Sunday 19 February 2012

Capitalism's Real Enemy

The true enemy of capitalism isn't socialism, for capitalism and socialism can coexist happily.

Think about it. Capitalism needs a measure of socialism to provide it the infrastructure necessary for it to exist, such as roads and railways to facilitate commerce. Those capitalists who rail against socialistic governments’ alleged “coddling” of the old and ill are also doing themselves a disservice, because it’s these pensions, these job-creating drives, and these health-care measures which create a living and needful market for their products. It's as difficult to imagine capitalism existing without socialism as it is to imagine the totally deregulated utopia of libertarian lunacy fancy. Simply put, it couldn't.

I’d also betray some of my own convictions and say that socialism, in a pure form, is impossible to carry on for any length of time with success. The reason is that we aren’t creatures like social insects, especially termites, which are hard-wired genetically to work completely selflessly for the common good. A pure socialist government would require psychological changes in human beings which would probably even affect the genetics of our neurology. 

What we aren't

Something more akin to a wolf or hyena pack, where the pack cooperates but individual members compete, is more likely the form a socialist human system can manage. Sad, but there it is.

What we are

Anyway – to get back to the point:   

The true enemy of capitalism is corporatism, for the primary purpose of corporate existence is profit at all costs, and that in turn means the eradication of competition, starting with the small trader or independent agent - the backbone of capitalism and one of the pillars of local social structure. Where corporations come, capitalism withers away, and except for the profiteers, all who are left are merely slaves; either wage slaves at the beck and call of the corporate masters (note how the first thing big corporations demand in a new market is the “loosening” or “liberalisation” of labour laws) or consumers who have no alternative source of supply. Corporations keep talking about how “efficient” they are – what they mean is that they want complete monopoly, and that’s why advanced capitalist economies have anti-monopoly laws in place. They know the logical end-point of corporate “efficiency”.

I agree that the logical basis of all capitalism is greed, and that capitalism is on the whole a destructive force. On a level of organised capitalism - above the small trader or local firm – this is perfectly true. But the small trader is a different kettle of fish.

The small trader, the backbone of capitalism anywhere, is part of the community in which he operates. He’s worked perhaps for many years to build up his business. Perhaps it’s a family firm stretching back centuries. His clients are people he has a personal relationship with, the people among whom he’s grown up and whose goodwill he depends on to carry on his business. The last thing he’s interested in is short-term profit at the expense of long-term viability. In biological terms, his relation to the community is symbiosis, like a one of those little birds who clean crocodiles’ teeth while they lie basking on the river bank.

The small trader

The giant company is a completely different monster. It’s ruled, not by local people, but by MBAs who will never see the people who will buy the products, and whose only motivation is the next corporate bonus or job offer, and who begin looking for a better paying job even before getting stuck into a new one. The corporations they rule over live only from quarterly stock report to report; they couldn’t give a damn what happens five years down the line. If things get really bad they can invoke the idea that they are “too big to fail” and get bailed out by a compliant government, and they are well aware of it.

For the corporate entity, human beings don’t exist. What exists is a mass of figures, and the greater they lie on one side of the balance sheet, the better, and nothing can be allowed to come in the way. Competition is intolerable and must be crushed, and the small businessman, operating always on a thin margin, is highly vulnerable to being crushed. It’s not a surprise that most modern capitalist economies have seen the virtual eclipse of the sole entrepreneur or minor partnership.
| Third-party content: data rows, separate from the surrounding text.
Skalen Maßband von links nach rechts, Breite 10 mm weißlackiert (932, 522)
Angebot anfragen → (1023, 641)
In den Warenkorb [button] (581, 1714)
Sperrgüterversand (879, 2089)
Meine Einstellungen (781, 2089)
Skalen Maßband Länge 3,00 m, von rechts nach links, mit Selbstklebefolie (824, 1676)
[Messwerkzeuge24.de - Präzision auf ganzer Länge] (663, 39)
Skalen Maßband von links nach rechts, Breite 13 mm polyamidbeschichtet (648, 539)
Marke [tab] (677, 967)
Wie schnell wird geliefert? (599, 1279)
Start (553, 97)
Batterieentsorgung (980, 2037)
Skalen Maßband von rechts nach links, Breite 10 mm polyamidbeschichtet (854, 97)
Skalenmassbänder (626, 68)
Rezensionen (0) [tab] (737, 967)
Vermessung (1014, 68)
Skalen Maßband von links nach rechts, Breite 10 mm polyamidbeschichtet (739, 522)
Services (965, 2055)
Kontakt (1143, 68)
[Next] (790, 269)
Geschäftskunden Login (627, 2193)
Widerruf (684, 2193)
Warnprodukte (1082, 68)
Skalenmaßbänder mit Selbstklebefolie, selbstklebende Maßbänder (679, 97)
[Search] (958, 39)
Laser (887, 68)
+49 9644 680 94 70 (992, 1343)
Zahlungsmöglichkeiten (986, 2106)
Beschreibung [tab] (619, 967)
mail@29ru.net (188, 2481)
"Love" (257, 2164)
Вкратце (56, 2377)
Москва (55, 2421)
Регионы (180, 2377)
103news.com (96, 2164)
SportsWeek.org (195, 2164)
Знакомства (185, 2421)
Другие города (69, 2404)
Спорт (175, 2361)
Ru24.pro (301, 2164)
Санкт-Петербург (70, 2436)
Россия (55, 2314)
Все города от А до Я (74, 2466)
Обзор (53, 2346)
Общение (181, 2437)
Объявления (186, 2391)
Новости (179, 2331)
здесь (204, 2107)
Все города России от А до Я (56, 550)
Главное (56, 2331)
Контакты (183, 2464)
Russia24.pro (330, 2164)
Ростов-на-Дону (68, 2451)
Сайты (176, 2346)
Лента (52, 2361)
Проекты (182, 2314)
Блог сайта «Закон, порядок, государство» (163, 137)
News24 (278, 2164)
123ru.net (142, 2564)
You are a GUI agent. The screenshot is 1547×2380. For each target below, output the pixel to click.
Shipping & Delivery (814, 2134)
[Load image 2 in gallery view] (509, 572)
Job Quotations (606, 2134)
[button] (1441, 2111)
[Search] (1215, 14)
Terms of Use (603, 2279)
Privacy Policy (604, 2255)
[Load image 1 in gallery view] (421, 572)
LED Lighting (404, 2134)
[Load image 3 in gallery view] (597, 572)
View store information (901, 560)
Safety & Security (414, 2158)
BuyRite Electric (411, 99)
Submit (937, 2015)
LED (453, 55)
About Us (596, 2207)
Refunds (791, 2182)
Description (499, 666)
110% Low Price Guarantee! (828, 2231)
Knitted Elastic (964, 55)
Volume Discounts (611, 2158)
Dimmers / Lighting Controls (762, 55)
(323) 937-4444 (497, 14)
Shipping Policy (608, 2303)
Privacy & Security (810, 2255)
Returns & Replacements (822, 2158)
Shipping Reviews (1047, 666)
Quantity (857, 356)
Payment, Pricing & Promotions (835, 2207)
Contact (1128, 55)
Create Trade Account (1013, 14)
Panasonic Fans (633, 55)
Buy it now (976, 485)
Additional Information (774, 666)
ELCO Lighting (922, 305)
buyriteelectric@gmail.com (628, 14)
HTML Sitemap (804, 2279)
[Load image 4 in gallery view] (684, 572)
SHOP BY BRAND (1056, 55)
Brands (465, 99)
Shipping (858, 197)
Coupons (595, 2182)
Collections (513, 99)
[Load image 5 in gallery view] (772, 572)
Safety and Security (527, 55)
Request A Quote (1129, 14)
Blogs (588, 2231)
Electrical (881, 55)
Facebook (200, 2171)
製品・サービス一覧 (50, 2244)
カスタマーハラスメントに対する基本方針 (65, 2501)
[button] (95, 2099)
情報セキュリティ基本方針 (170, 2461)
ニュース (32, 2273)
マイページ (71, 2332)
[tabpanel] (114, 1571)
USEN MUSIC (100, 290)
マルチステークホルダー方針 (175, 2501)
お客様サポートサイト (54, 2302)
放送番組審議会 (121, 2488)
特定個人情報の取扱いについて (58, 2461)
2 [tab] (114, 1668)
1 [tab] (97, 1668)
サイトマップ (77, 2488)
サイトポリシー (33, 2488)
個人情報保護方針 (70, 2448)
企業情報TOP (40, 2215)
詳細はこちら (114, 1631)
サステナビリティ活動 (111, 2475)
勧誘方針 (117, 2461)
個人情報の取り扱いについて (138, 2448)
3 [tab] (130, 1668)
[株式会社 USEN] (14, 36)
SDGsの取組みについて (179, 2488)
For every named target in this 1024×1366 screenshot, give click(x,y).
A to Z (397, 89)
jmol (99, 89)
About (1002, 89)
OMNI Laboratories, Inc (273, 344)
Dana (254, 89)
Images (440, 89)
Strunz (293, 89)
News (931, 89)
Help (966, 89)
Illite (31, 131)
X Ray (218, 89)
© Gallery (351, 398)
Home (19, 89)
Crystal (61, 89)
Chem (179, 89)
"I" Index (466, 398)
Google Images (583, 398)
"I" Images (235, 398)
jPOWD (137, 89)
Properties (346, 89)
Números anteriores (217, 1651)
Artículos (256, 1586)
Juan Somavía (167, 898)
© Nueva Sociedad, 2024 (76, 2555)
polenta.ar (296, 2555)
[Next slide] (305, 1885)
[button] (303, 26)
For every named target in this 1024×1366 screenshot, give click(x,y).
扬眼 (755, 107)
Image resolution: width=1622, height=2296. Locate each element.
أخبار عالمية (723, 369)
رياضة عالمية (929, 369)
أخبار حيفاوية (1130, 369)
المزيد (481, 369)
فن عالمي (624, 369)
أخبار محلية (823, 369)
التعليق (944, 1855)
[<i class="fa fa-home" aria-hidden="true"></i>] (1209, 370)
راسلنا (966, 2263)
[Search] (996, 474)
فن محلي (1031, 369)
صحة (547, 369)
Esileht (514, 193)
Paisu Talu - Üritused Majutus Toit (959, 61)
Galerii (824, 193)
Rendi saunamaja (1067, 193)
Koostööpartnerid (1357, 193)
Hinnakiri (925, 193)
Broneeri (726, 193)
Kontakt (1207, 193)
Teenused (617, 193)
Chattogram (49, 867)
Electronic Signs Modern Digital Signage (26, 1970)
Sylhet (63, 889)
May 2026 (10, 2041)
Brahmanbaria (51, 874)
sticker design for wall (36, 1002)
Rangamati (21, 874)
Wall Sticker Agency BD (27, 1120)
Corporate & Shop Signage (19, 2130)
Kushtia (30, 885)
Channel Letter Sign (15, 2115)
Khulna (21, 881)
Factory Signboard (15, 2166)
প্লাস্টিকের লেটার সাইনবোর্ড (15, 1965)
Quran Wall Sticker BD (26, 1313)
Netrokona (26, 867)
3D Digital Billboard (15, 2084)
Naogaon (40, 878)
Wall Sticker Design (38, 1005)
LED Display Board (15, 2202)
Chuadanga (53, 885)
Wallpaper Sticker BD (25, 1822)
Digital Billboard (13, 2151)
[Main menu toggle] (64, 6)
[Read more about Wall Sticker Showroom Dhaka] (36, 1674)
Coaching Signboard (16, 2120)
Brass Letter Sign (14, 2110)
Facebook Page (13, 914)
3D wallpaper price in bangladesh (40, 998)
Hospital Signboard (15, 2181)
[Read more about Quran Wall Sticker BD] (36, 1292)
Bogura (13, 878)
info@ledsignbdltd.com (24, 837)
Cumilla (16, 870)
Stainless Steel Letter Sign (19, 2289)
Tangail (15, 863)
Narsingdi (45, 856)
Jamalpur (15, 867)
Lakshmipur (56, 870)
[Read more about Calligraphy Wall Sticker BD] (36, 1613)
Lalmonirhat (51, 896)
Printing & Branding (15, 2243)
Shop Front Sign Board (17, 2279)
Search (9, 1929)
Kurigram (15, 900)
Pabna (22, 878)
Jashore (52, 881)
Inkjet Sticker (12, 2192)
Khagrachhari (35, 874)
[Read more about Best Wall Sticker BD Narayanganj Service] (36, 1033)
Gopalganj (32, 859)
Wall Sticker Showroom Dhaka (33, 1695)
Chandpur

The backbone is broken, and the ethical basis of the small businessman’s existence is scattered to the winds.

One might call the corporate entity a parasite, but I wouldn’t even dignify it with that name. A parasite, like a tapeworm for example, has to balance its own rapacity with the host’s level of tolerance. A parasite which kills its host is a dead parasite. Corporatism is much worse than honest parasitism, not least because it depends on a get out of jail free card when all else fails. A parasite has to live or die with the consequences of its actions. A modern super-corporation doesn't, and makes sure by political donations and influence-buying that it doesn't.

The noble tapeworm

Of course, I am no economist, so everything I said in this post is wrong. Probably.

Or not.

1 comment:

  1. No, I think everything you've said is very politically astute. The small business person is like the owner of a merchant ship, traveling for trade and business. Giant corporations are like pirates, stealing, raping and pillaging.